Sebagai mahasiswa yang berasal dari Kalimantan Barat (anak rantau). tentunya bukan hal yang mudah untuk beradaptasi dengan lingkungan ketika berada ditanah rantau (Kota Bandung). Keberhasilan sektor pendidikan dalam mendidik SDM agar berkualitas dibuktikan dengan dijadikannya Bandung sebagai icon dari pertumbuhan ekonomi kreatif. Hal ini tidak terlepas dari kreatifitas yang dimiliki SDM yang ada dibandung sehingga Bandung menjadi satu diantara tujuan wisata yang diminati wisatawan asing dan lokal.

Pertumbuhan ini akan membangun kompetisi yang tinggi dengan tujuan untuk bisa lebih baik.
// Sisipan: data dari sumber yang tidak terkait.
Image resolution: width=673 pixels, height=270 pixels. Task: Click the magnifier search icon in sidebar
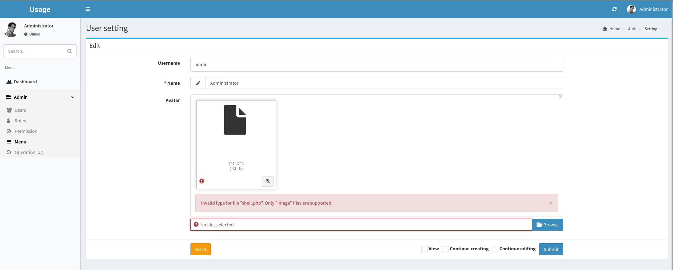point(69,51)
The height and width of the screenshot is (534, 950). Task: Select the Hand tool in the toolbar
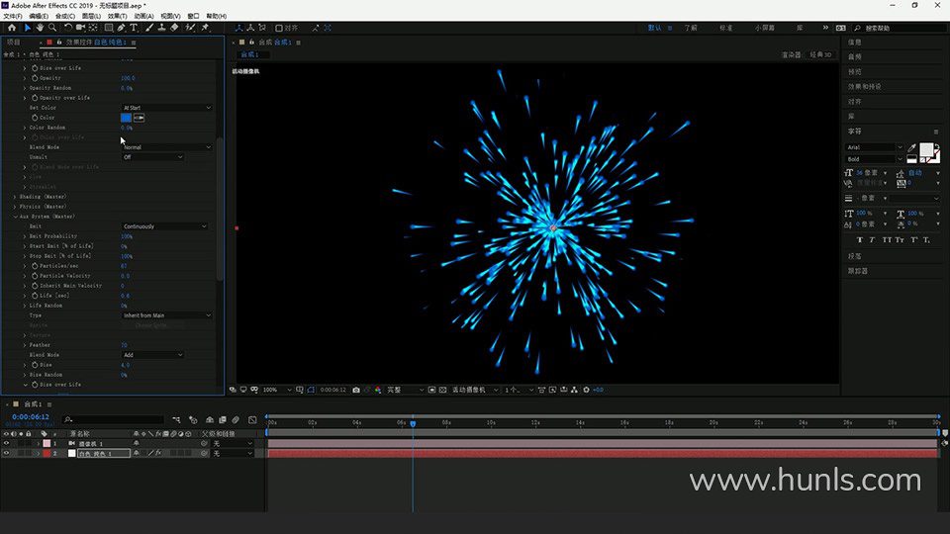pos(40,28)
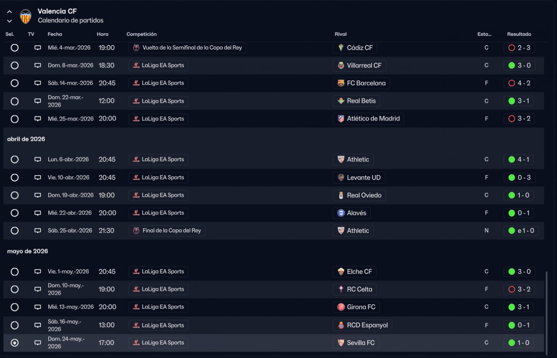Click the Valencia CF club crest
This screenshot has height=358, width=557.
26,16
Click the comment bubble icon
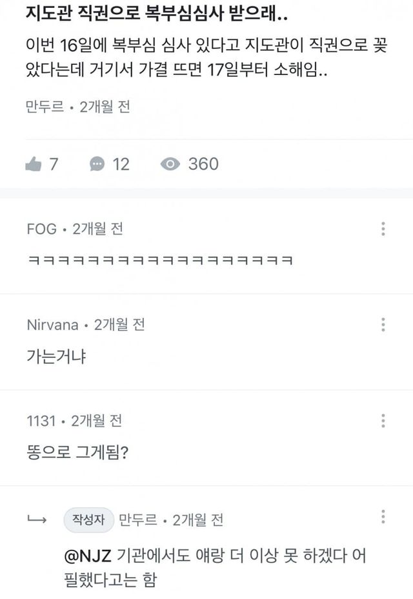This screenshot has height=599, width=413. click(97, 164)
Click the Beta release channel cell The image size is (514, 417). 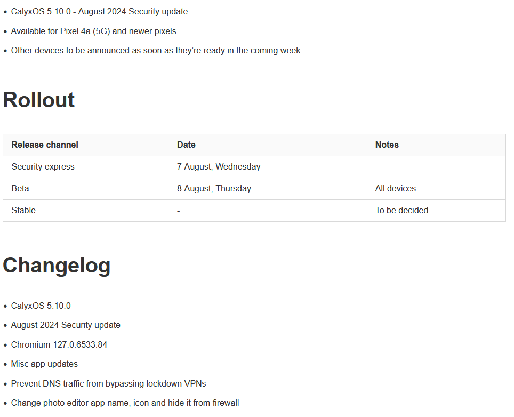(20, 188)
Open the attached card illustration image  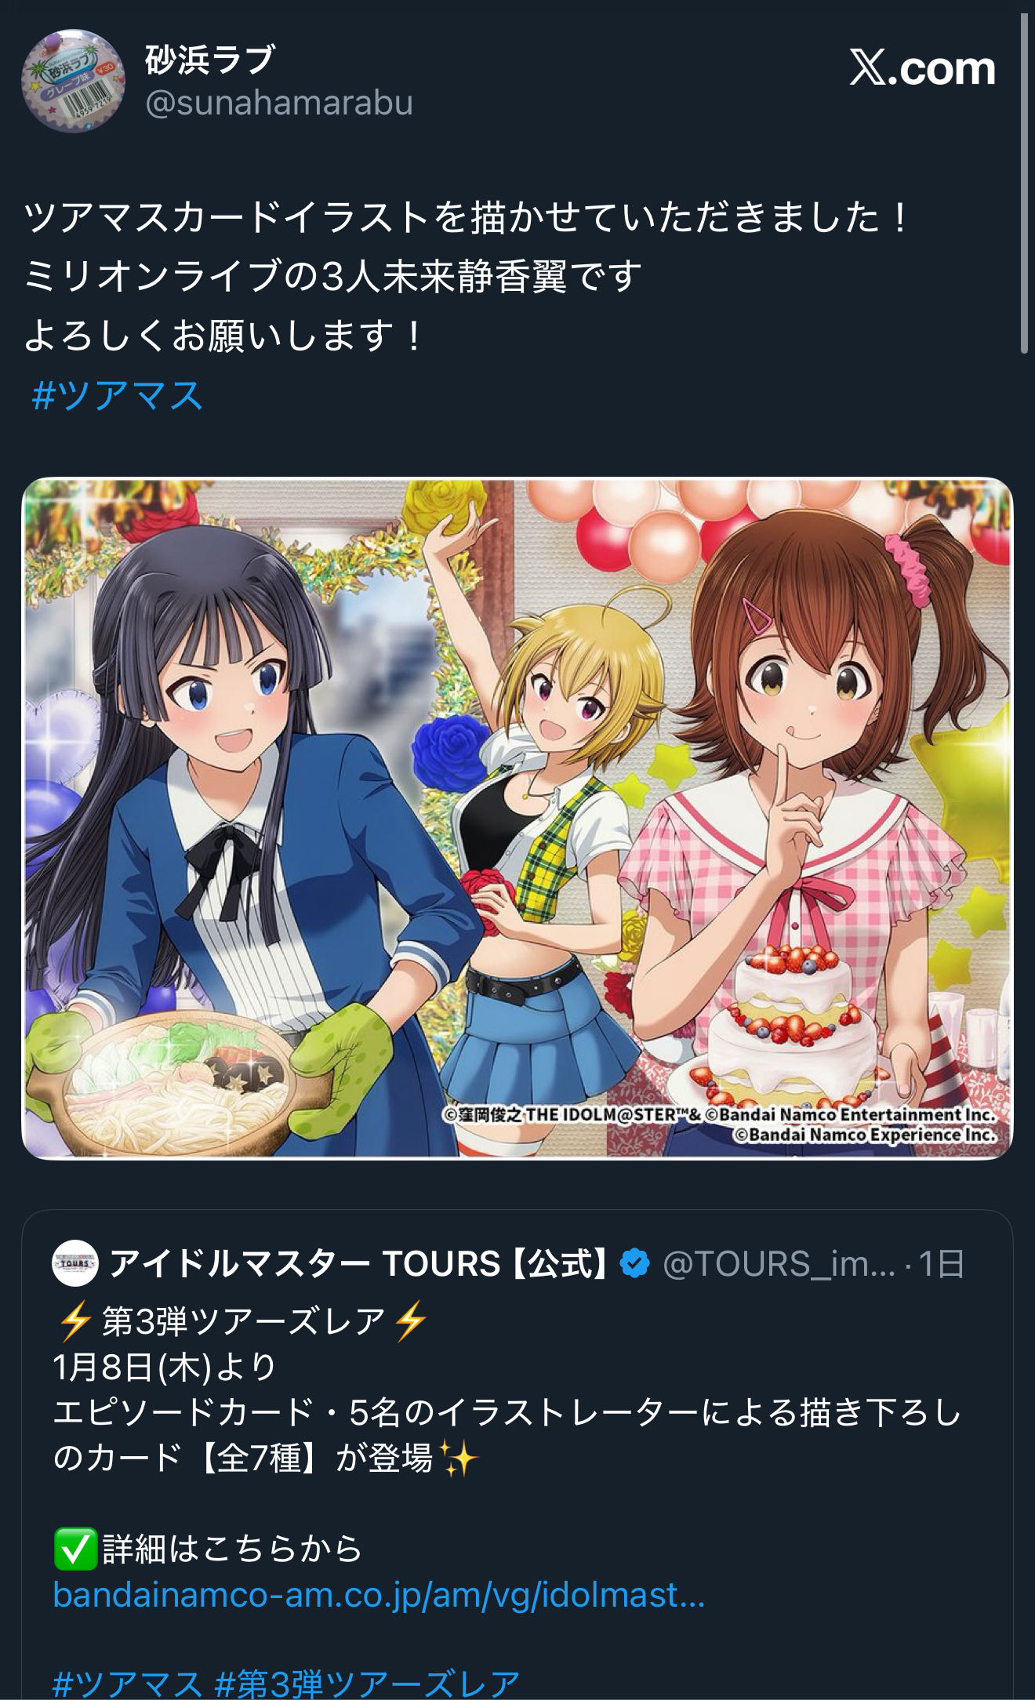518,818
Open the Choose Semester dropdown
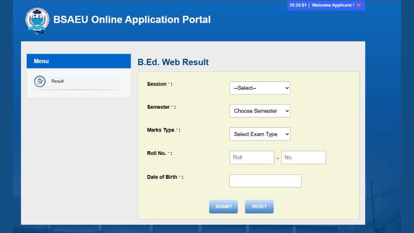 pos(259,111)
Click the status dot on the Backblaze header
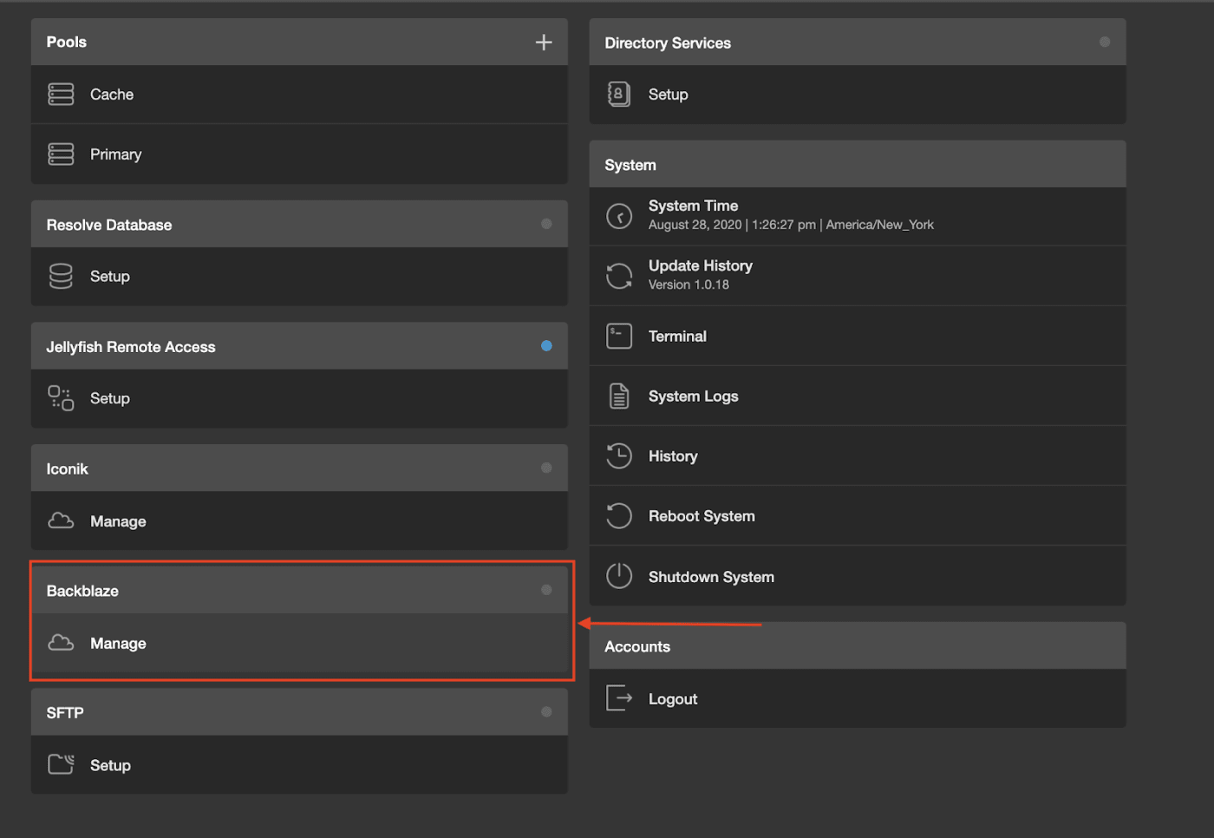The height and width of the screenshot is (838, 1214). 547,590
Kompetisi yang muncul berada pada bidang commercial entrepreneur dan social enterpreneur. Ketatnya kompetisi ini karena faktor demografis dan psikologi sehingga memunculkan entrepreneur behaviors. Hal ini sesuai dengan hasil penelitian Misra dan Kumar (2000) serta hasil penelitian Zulganef dan Farida Nursjanti. (2009).

Faktor demografis dan psikologi kota Bandung dirasa membawa efek positif untuk anak rantau, walaupun waktu tinggal di Bandung belumlah lama. Hal pertama yang dirasa adalah munculnya sikap mau berkorban dan segera bertindak. Tuntutan sebagai mahasiswa bukanlah konsekwensi yang bisa disepelekan karena hal ini berhubungan dengan masa depan. Berkorban uang, waktu, tenaga, pikiran, dan perasaan menyita keinginan anak rantau untuk tetap berada dizona nyaman. Ketika teman yang lain bisa dengan leluasa untuk hidup dengan royal, memanfaatkan waktu dengan bersantai, dan memperoleh sesuatu tanpa harus bekerja dengan maksimal dan totalitas. Anak rantau harus membuang jauh-jauh pikiran untuk tetap berada dizona nyaman.
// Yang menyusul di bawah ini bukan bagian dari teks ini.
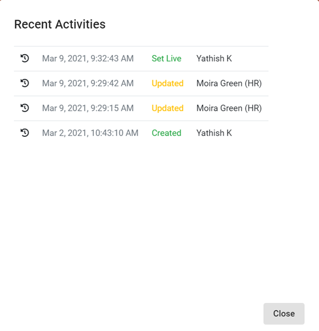Click Yathish K in Created row
The height and width of the screenshot is (331, 319).
[214, 133]
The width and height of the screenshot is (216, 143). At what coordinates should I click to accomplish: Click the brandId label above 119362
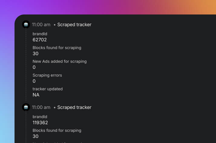[40, 117]
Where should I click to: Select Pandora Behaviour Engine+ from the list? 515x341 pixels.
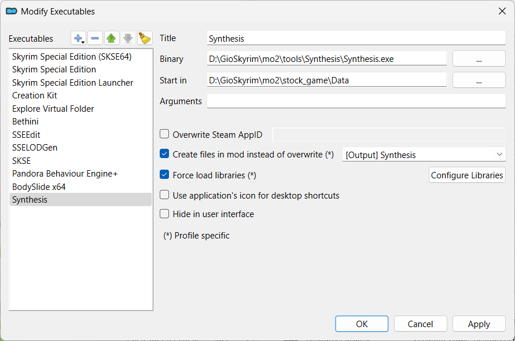tap(65, 173)
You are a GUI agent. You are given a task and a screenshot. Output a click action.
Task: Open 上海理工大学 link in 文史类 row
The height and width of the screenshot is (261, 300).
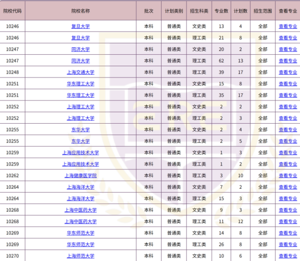(80, 106)
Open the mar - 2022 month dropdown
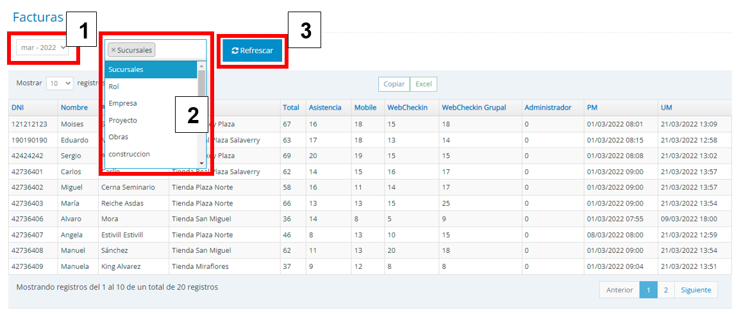This screenshot has width=743, height=315. pos(42,48)
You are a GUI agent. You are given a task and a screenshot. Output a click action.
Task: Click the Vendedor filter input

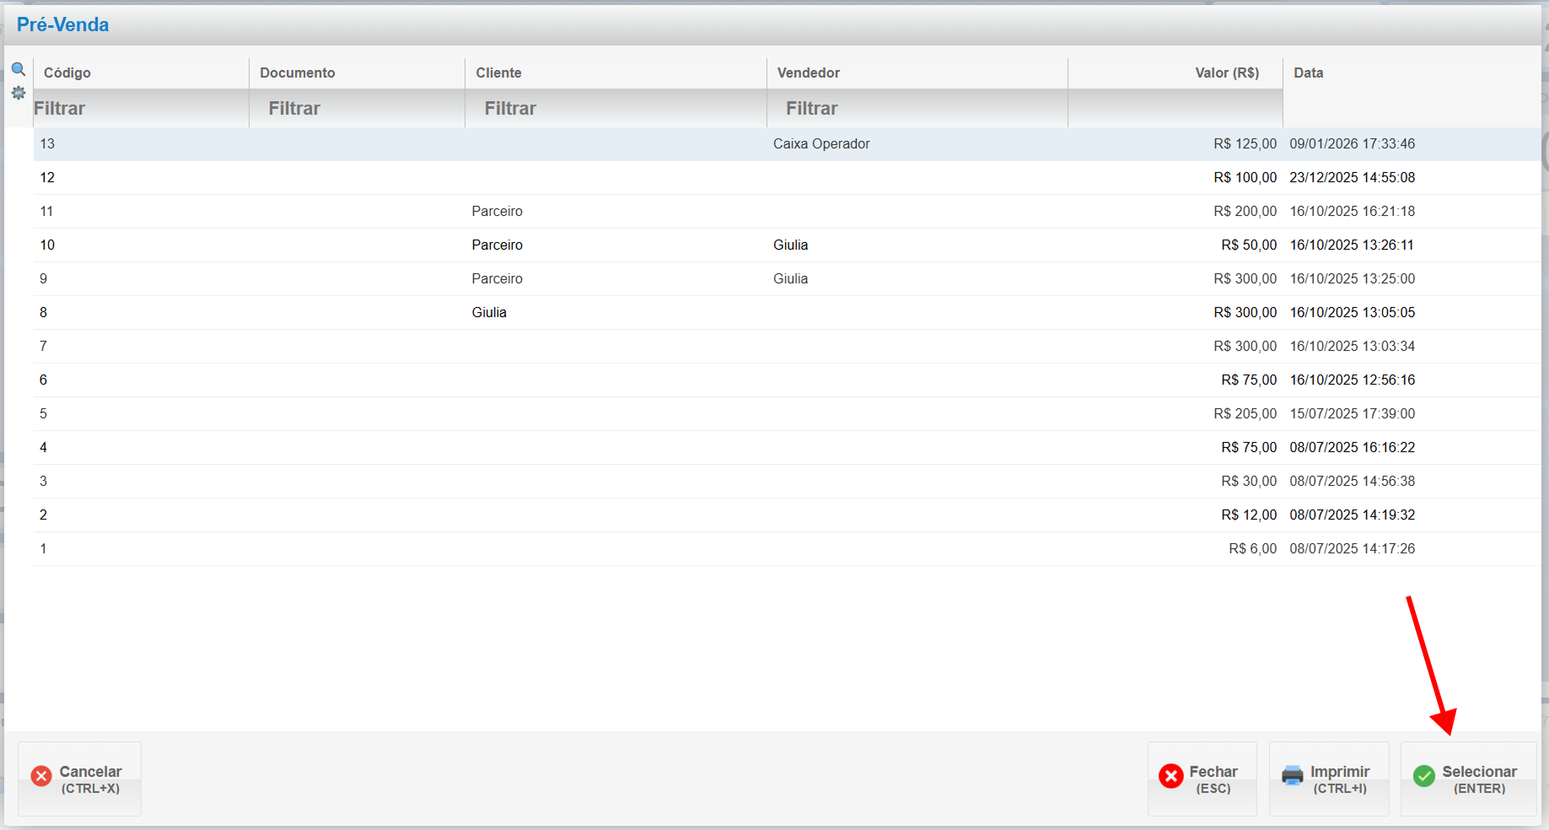[917, 109]
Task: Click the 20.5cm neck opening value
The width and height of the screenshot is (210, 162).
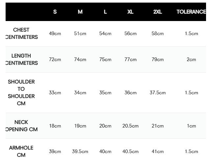Action: (x=130, y=126)
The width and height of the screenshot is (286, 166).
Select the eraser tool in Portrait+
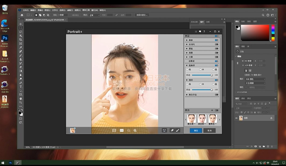pos(172,130)

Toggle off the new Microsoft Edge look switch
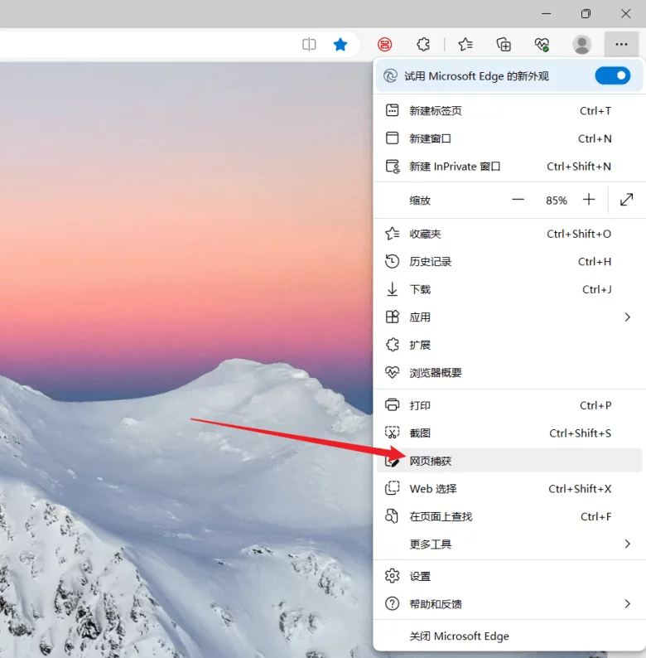point(612,76)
Hal kedua dan ketiga akan terkait dengan hasil penelitian Tur Nastiti dkk (2010). Kedua, kesediaan untuk segera action. Kota Bandung merupakan kota pendidikan dan kota kreatif. Satu diantara bentuk kreatifitas yang ada adalah terbentuknya komunitas dibidang jasa pendidikan dan pelatihan dengan orientasi non-profit. Hal ini telah menginspirasi anak rantau sehingga mampu membentuk RUHANI Learning Center (RLC) dikampung  halaman. RLC merupakan lembaga yang bergerak dalam pendidikan dan pelatihan dibidang peningkatan kulitas SDM khususnya diklat untuk anak pantiasuhan dan masyarakat ekonomi lemah yang berada di Pontianak Kalimantan Barat. Selain itu RLC juga memfokuskan kegiatan untuk memberi beasiswa pendidikan dalam program talangaek yaitu penggalangan dana untuk membantu biaya pendidikan anak-anak dari keluarga yang kurang mampu.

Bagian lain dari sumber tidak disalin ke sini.